### Request 1
Reproduce word for word the passage of the backpressure article between "SRAL: A Framework" and "sends it work.", inclusive.
### Request 2
What does Little's Law state, according to the backpressure article?

### Page extract
SRAL: A Framework for Evaluating Agentic AI Architectures

Sharan, Aakash

Backpressure: The Honest Answer to a Fast Producer and a Slow Consumer

2023-06-18 10 min read

A valve metering flow between a fast wide pipe and a slow narrow one, showing backpressure governing producer and consumer.

Every streaming system has a fast end and a slow end.

A producer reads from a socket, a database, a sensor, another service. A consumer writes to disk, calls an API, runs a model, renders a frame. The two are almost never matched in speed, and they have no reason to be. The producer does not know how busy the consumer is. The consumer does not get to choose how fast the world sends it work.

So one of them is always faster than the other. The only question is what happens to the difference.

Backpressure is the answer to that question, and most systems answer it by accident.

The accidental answer is a buffer. You put a queue between the fast end and the slow end, and for a while it works. The producer fills the queue, the consumer drains it, and the mismatch is hidden inside the slack. The trouble is that the queue is hiding the problem, not solving it, and the day the producer stays faster than the consumer for long enough, the slack runs out and the system finds out what it actually decided.

What an unbounded queue actually costs

The seductive fix, when a buffer fills, is to make the buffer bigger. It is the wrong instinct, and it is worth being precise about why.

Start with latency. A queue does not make a slow consumer faster. It makes the slow consumer's backlog longer. Little's Law is the unavoidable statement of this: the average number of items in a system equals the arrival rate times the average time each item spends inside. Hold the arrival rate above the service rate and the queue grows without bound, and so does the time each item waits. A bigger buffer does not reduce latency under sustained overload. It guarantees more of it. You are not absorbing a spike anymore. You are storing a permanent backlog and charging every item for the privilege of sitting in it.

Then there is memory. An unbounded queue is an unbounded memory commitment handed to whoever is fastest, which is exactly the party you least want holding that power. Under sustained mismatch the queue does not plateau. It climbs until the process runs out of heap and dies. An out-of-memory crash is not a graceful degradation. It takes the in-flight work with it, including the items that were already safely buffered.

And then the failure spreads. A queue that grows until it kills its process does not fail in isolation. The upstream that was feeding it now blocks or errors or starts queuing on its own. The pattern repeats one hop back, and one more, and a localized slowdown becomes a correlated outage across services that never touched the slow consumer directly. The bigger the buffers, the longer this stays invisible, and the more violent it is when it finally gives.

This is the real cost of "just add a bigger buffer." It converts a visible, recoverable slowdown into a delayed, catastrophic failure. The buffer did not remove the mismatch. It only postponed the reckoning and made it worse.

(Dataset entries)
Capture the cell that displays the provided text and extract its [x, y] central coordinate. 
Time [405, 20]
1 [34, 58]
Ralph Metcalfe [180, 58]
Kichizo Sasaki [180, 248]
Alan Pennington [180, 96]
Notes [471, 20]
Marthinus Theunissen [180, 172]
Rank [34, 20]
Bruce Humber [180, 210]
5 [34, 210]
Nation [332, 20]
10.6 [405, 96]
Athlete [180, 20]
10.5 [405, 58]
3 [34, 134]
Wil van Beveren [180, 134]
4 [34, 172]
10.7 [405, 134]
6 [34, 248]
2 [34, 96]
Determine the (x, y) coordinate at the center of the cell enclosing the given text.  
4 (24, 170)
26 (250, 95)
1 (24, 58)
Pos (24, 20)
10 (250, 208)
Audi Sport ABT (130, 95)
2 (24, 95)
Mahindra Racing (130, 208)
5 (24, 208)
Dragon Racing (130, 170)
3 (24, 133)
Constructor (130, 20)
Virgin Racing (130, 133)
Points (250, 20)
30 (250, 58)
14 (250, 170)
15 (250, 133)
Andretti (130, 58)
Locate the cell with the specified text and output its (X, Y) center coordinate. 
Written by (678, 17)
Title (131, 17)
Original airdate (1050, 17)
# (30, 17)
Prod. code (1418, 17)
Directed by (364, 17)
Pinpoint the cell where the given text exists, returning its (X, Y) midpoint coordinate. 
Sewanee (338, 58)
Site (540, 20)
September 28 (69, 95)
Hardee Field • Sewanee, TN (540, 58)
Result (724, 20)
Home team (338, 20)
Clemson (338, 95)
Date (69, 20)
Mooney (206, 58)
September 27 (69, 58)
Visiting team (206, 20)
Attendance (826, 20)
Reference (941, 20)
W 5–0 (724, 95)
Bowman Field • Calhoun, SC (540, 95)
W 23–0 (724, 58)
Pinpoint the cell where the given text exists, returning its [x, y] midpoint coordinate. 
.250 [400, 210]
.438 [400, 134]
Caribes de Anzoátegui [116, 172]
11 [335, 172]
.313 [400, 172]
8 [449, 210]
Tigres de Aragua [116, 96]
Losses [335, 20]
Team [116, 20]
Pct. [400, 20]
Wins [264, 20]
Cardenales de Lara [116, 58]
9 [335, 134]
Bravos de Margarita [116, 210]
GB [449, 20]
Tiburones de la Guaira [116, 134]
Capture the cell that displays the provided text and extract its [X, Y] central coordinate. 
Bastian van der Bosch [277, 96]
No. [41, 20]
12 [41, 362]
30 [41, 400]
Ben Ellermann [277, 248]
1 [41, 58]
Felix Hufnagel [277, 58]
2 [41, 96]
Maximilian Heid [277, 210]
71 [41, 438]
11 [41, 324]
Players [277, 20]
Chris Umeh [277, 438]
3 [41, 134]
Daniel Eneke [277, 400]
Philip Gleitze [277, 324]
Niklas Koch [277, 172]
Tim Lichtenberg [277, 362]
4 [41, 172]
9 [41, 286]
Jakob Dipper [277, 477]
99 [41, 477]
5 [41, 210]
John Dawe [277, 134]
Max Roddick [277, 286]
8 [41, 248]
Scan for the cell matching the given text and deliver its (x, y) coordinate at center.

### Full solution 1
SRAL: A Framework for Evaluating Agentic AI Architectures

Sharan, Aakash

Backpressure: The Honest Answer to a Fast Producer and a Slow Consumer

2023-06-18 10 min read

A valve metering flow between a fast wide pipe and a slow narrow one, showing backpressure governing producer and consumer.

Every streaming system has a fast end and a slow end.

A producer reads from a socket, a database, a sensor, another service. A consumer writes to disk, calls an API, runs a model, renders a frame. The two are almost never matched in speed, and they have no reason to be. The producer does not know how busy the consumer is. The consumer does not get to choose how fast the world sends it work.

### Full solution 2
The average number of items in a system equals the arrival rate times the average time each item spends inside.